The information, collected by the Environment Protection Authority (EPA), is based on the latest weather conditions, water quality history, recent bacterial sampling results and pollution reports. Beachgoers are encouraged to check the latest forecasts over summer by following EPA Victoria on Twitter or by checking yarraandbay.vic.gov.au.
Safety in the water is important, as 291 people drowned across Australia between 1 July 2016 and 30 June 2017. The greatest danger is to children, who should be supervised at all times. Drowning is the most common cause of preventable death for children under five years of age in Victoria. Tourists who are not familiar with beaches are also at high risk.
Pool and spa owners should do a thorough check of their fences and gates.

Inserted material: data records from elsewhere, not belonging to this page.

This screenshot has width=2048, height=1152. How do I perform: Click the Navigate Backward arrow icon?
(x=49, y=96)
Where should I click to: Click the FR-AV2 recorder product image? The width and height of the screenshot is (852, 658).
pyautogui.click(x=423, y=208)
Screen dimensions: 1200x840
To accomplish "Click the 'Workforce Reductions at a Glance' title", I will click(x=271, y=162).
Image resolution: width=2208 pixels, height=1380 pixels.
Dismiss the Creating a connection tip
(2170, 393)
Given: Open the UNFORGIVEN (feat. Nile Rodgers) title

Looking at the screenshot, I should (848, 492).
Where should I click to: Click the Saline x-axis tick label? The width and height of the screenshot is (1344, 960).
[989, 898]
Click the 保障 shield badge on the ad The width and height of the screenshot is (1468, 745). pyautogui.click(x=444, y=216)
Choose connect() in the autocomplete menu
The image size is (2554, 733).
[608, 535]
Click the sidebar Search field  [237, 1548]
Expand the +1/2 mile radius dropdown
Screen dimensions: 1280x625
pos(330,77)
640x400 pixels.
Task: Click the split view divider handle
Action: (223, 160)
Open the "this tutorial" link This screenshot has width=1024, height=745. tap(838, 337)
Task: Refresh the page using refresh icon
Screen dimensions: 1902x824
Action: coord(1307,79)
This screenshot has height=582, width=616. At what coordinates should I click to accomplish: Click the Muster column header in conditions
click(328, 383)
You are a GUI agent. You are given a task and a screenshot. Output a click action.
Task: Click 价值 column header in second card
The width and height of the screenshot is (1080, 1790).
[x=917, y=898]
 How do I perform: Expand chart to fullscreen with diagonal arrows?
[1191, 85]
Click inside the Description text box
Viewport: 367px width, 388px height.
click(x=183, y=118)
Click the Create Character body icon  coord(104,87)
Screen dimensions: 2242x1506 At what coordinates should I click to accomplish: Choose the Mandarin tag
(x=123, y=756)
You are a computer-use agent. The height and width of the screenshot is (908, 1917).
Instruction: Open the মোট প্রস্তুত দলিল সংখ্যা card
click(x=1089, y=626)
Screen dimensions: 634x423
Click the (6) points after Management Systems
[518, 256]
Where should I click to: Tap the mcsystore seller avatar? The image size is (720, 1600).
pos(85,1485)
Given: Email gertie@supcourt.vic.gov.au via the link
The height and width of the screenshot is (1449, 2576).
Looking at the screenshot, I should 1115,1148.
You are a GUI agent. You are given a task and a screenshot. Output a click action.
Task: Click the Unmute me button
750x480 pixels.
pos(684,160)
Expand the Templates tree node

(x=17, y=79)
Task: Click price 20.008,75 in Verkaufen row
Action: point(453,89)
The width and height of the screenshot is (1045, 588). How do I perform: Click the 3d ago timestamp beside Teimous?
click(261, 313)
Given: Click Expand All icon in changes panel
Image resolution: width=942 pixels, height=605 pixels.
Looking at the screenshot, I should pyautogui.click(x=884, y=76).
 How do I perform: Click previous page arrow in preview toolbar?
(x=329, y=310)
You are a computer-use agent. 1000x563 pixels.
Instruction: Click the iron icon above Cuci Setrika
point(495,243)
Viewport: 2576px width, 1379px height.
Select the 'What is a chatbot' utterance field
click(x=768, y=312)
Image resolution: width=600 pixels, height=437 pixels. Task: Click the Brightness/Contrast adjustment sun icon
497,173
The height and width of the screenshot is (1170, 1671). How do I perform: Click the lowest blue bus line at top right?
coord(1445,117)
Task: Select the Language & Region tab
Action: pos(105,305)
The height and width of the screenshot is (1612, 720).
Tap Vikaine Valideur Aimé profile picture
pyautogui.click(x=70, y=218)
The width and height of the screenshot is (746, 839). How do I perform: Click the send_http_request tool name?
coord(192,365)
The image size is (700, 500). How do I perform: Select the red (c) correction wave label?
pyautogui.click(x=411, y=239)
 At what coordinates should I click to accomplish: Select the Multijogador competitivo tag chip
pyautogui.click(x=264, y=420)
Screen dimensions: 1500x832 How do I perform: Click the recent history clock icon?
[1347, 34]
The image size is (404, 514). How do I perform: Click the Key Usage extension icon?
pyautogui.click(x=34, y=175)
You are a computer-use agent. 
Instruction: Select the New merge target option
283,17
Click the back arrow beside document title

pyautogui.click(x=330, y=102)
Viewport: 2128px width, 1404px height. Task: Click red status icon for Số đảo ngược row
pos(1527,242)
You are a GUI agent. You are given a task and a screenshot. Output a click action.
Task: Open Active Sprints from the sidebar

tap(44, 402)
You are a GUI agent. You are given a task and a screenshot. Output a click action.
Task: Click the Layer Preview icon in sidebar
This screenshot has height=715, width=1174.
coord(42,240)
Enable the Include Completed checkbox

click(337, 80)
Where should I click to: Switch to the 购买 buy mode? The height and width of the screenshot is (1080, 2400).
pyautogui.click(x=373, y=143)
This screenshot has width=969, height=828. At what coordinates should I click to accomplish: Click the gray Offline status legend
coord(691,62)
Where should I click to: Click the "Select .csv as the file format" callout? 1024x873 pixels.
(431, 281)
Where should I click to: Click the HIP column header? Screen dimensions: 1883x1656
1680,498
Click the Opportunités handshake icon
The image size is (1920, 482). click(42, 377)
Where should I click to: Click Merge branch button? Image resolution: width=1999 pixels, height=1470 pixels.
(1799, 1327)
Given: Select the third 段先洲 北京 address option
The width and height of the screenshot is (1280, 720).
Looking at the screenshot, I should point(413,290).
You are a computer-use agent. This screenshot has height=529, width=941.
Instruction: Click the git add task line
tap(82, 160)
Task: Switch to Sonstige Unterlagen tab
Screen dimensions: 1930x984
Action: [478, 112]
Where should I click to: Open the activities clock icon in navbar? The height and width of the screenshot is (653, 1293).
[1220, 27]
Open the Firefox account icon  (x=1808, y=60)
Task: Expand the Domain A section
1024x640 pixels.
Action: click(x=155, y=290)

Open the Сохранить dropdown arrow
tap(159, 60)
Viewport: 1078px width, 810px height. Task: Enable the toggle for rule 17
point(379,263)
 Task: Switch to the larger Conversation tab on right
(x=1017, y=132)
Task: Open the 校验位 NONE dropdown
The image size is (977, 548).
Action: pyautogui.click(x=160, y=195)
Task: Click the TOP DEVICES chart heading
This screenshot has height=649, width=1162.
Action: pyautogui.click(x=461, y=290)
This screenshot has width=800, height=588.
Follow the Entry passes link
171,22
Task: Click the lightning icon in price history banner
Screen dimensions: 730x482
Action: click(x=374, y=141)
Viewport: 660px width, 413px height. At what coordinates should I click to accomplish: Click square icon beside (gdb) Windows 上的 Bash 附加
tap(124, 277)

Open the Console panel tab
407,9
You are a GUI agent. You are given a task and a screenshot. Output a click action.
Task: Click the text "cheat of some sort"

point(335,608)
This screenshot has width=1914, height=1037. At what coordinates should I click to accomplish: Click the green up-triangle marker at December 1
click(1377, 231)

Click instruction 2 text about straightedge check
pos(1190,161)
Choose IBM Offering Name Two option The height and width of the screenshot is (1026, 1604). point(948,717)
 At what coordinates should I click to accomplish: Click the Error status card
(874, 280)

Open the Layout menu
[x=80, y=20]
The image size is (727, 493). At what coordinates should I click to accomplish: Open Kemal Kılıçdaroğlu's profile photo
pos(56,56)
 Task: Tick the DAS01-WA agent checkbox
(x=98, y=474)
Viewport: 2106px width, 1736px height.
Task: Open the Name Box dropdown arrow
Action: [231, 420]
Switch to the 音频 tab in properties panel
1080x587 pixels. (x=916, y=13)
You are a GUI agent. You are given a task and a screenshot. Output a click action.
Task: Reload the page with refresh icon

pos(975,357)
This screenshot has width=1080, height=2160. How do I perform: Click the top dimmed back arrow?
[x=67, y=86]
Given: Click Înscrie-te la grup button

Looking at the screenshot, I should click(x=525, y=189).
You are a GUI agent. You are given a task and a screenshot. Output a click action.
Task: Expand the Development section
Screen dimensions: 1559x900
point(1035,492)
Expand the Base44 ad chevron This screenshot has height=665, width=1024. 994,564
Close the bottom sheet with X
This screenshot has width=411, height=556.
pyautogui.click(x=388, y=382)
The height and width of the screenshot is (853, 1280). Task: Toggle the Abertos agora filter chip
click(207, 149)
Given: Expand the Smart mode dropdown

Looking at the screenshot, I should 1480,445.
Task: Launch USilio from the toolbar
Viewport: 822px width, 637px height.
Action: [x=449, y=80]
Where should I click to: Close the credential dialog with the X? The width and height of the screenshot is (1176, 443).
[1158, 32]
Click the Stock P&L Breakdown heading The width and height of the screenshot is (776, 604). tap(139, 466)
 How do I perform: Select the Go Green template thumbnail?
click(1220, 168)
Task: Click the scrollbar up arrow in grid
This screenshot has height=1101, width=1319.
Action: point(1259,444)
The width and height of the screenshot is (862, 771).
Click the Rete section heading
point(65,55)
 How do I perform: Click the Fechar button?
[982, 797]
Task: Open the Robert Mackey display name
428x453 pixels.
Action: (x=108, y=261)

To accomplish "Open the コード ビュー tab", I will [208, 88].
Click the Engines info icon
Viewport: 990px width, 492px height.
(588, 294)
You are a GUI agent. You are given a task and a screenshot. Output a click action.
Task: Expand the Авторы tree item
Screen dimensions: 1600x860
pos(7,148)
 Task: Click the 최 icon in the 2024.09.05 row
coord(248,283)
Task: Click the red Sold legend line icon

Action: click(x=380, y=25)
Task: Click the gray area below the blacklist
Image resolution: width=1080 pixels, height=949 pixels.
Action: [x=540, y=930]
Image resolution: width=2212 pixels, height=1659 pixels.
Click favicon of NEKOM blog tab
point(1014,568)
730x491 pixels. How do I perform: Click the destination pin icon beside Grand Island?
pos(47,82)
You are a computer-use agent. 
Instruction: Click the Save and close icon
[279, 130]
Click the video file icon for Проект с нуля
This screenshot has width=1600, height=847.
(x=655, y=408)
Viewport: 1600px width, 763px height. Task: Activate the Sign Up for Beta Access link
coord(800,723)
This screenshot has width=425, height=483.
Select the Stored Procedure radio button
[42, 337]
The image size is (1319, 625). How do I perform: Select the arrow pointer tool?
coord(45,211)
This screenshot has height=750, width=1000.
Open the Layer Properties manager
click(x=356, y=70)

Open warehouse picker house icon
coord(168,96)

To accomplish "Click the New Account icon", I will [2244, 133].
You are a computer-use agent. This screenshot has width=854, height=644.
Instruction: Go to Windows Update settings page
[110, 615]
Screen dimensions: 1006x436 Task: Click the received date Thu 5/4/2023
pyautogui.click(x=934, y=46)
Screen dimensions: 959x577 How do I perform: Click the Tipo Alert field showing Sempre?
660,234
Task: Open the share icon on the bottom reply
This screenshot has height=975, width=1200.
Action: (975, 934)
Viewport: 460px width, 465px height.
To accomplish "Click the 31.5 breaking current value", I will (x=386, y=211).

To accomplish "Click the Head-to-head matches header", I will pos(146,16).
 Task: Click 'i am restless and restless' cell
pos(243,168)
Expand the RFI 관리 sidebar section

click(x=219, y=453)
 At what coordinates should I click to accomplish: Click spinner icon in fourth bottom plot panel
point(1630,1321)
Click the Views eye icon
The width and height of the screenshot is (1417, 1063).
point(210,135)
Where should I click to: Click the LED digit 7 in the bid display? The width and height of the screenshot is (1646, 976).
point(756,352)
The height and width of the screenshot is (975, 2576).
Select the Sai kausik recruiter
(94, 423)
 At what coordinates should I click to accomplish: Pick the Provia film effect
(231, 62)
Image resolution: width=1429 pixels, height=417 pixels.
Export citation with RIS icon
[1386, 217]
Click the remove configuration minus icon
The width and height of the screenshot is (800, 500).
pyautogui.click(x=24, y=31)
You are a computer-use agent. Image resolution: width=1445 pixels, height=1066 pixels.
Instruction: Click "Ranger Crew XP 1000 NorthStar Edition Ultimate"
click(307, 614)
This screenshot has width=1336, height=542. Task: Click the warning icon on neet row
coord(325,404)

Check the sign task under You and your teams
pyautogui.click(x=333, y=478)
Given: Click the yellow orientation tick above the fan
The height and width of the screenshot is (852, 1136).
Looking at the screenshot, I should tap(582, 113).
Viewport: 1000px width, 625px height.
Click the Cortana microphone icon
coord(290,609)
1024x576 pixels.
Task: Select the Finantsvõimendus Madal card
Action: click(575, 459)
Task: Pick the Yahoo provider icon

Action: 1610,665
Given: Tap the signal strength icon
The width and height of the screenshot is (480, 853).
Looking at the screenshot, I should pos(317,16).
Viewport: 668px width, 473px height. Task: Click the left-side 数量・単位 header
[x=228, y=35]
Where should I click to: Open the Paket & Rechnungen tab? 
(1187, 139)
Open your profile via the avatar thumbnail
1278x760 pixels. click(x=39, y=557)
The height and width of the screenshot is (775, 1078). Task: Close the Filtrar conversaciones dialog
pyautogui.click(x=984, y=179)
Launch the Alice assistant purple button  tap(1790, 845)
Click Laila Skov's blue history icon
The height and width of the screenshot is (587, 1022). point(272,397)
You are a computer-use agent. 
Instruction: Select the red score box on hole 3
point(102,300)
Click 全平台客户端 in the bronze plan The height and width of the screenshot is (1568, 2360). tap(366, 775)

All swimming pools and spas capable of holding more than a 30cm depth of water are legally required to have suitable independent, four sided child resistant safety barriers.
Remove hazards such as pot plants and chairs well away from pool fences, so that children can’t climb on them and over the fence.
Do not prop any doors or gates open that allow children access to a body of water.
Minister for Small Business Michael McCormack warns people to be cautious with flotation aids, such as armbands, attached rings and swimming aid vests. “They are not safety devices and if children are using them they should have constant adult supervision,” he says.
In addition, it is wise to learn how to perform resuscitation techniques, and to enrol your child in swimming classes. These can be found on most Council websites.